The company was direct about it. “The way we work at Cloudflare has fundamentally changed,” leadership stated. AI tools have, according to Cloudflare, dramatically improved productivity across engineering, HR, finance, and marketing teams. This was not a cost-cutting move dressed up in AI language. They are saying, plainly, that the work those 1,100 people were doing is now being done — at least in part — by AI systems.

That is a different kind of layoff announcement than we usually see. Most companies blame macroeconomic headwinds or strategic pivots. Cloudflare is pointing directly at the machine and saying: this is what replaced those roles. There is something almost refreshingly honest about it, even if the honesty stings.

A Bot Builder’s Read on This

From where I sit — spending most of my days building, testing, and shipping bots — this news lands differently than it might for a general tech observer. I am literally on the side of the automation. I write the code that handles tasks humans used to handle. So I have thought hard about what this moment actually means.

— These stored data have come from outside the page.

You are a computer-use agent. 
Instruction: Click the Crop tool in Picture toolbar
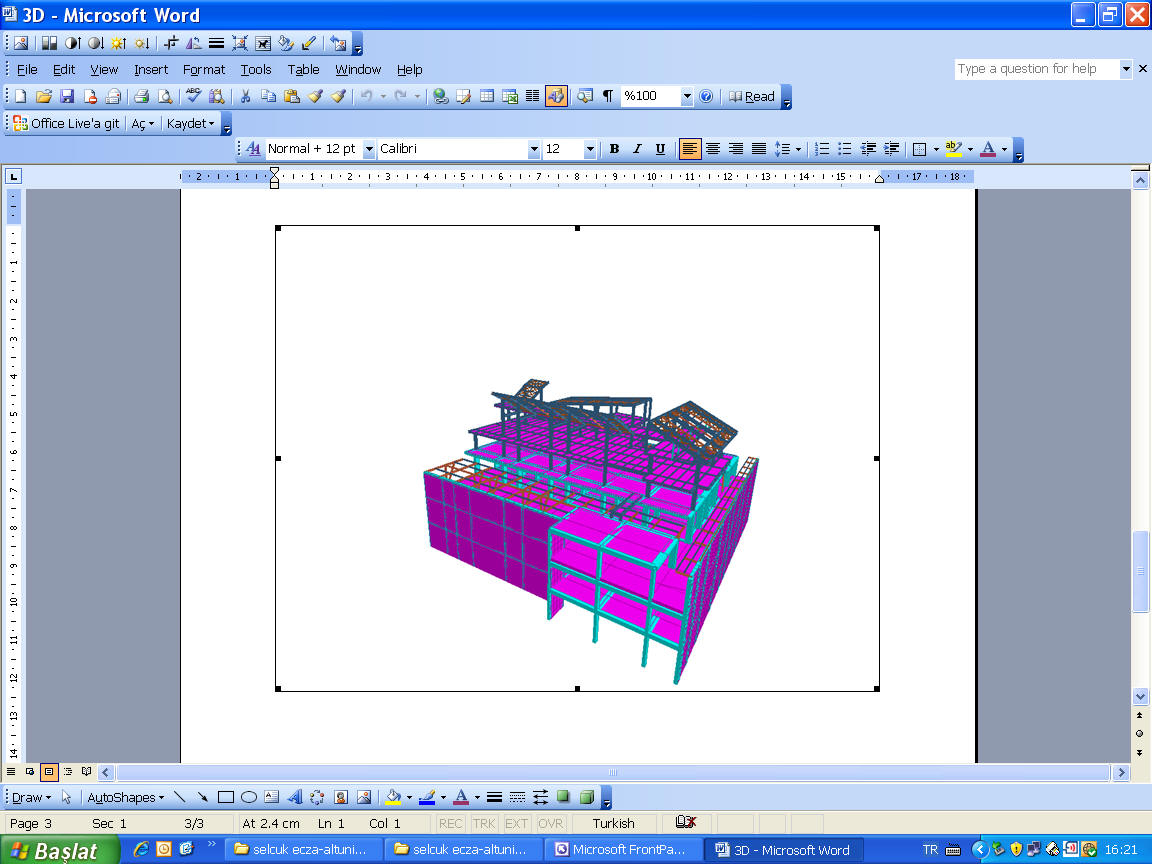[x=171, y=43]

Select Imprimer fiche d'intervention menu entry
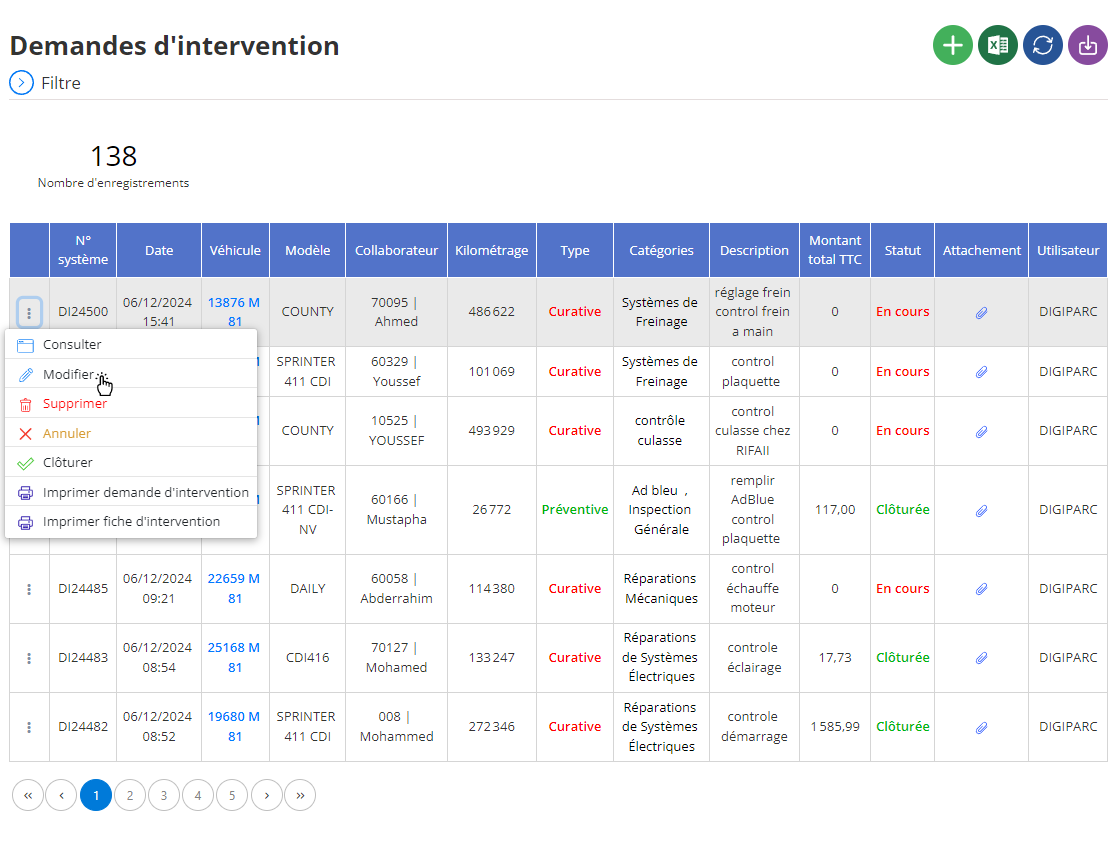pyautogui.click(x=131, y=522)

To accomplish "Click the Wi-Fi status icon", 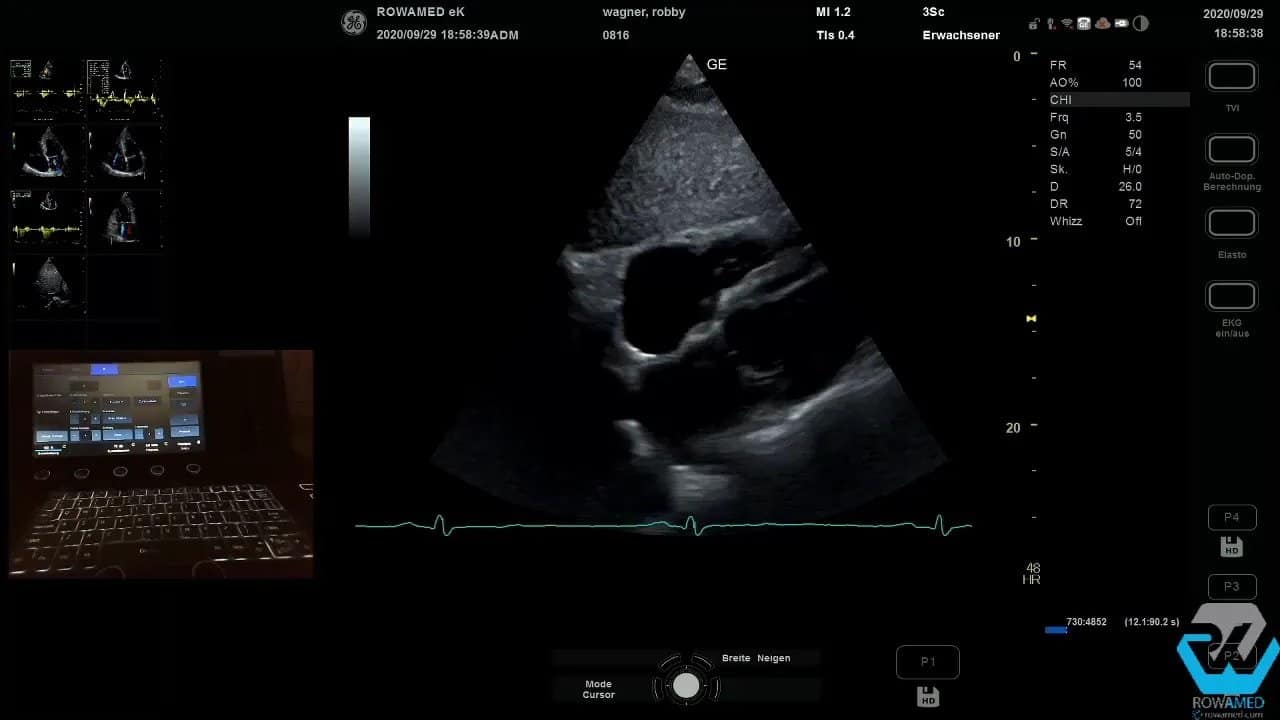I will [x=1067, y=24].
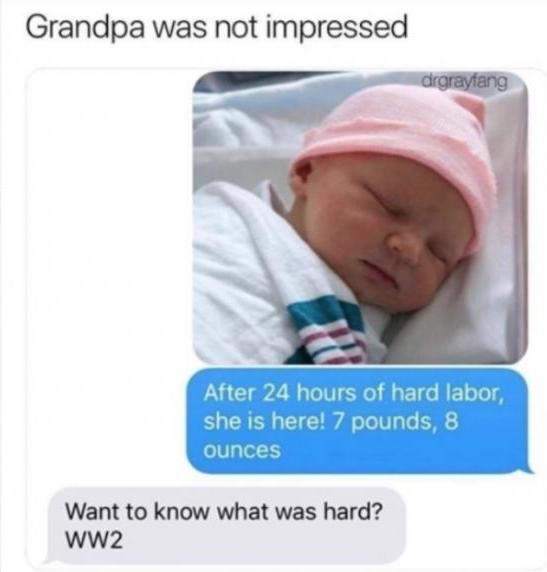
Task: Click the word "WW2" in gray bubble
Action: [94, 540]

First, the productivity story is real. AI agents and well-built bots genuinely do compress work that used to take teams. A support bot handling tier-one tickets, a finance automation pipeline reconciling invoices, a marketing tool generating first drafts — these are not hypothetical anymore. Cloudflare is living proof that at scale, these tools change headcount math in a serious way.

Second, the revenue growth is not a coincidence. When you reduce operational overhead while maintaining or growing output, margins improve. That 34% revenue jump did not happen despite the AI shift — it likely happened partly because of it. Cloudflare is not struggling. It is thriving. The automation is working exactly as designed.

Third — and this is the part that keeps me up at night — the jobs that disappeared were not just repetitive data-entry roles. Engineering, HR, finance, marketing. These are knowledge workers. People with degrees, experience, and career trajectories. The automation wave has moved well past the factory floor.

What This Means for People Building AI Tools

If you are building bots and automation systems, you are building the thing that is reshaping employment at companies like Cloudflare. That is not a reason to stop — the tools will be built regardless, and it is better to build them thoughtfully. But it is a reason to think clearly about what you are building and for whom.

  • Build tools that handle the tedious parts of a job, not the entire job, where possible.
  • Design systems that surface information to humans rather than replacing human judgment entirely.
  • Ask your clients what they plan to do with the headcount savings — not to gatekeep, but to understand the full picture of what you are shipping.

None of that changes the Cloudflare outcome. But it shapes how you think about your own work.

The Number That Matters Most

1,100 is not an abstraction. Each of those people has rent, a family, a career they were building. Record revenue is a real achievement. A 34% growth rate is genuinely impressive. Both things are true simultaneously, and that tension is exactly what makes this moment so important to pay attention to.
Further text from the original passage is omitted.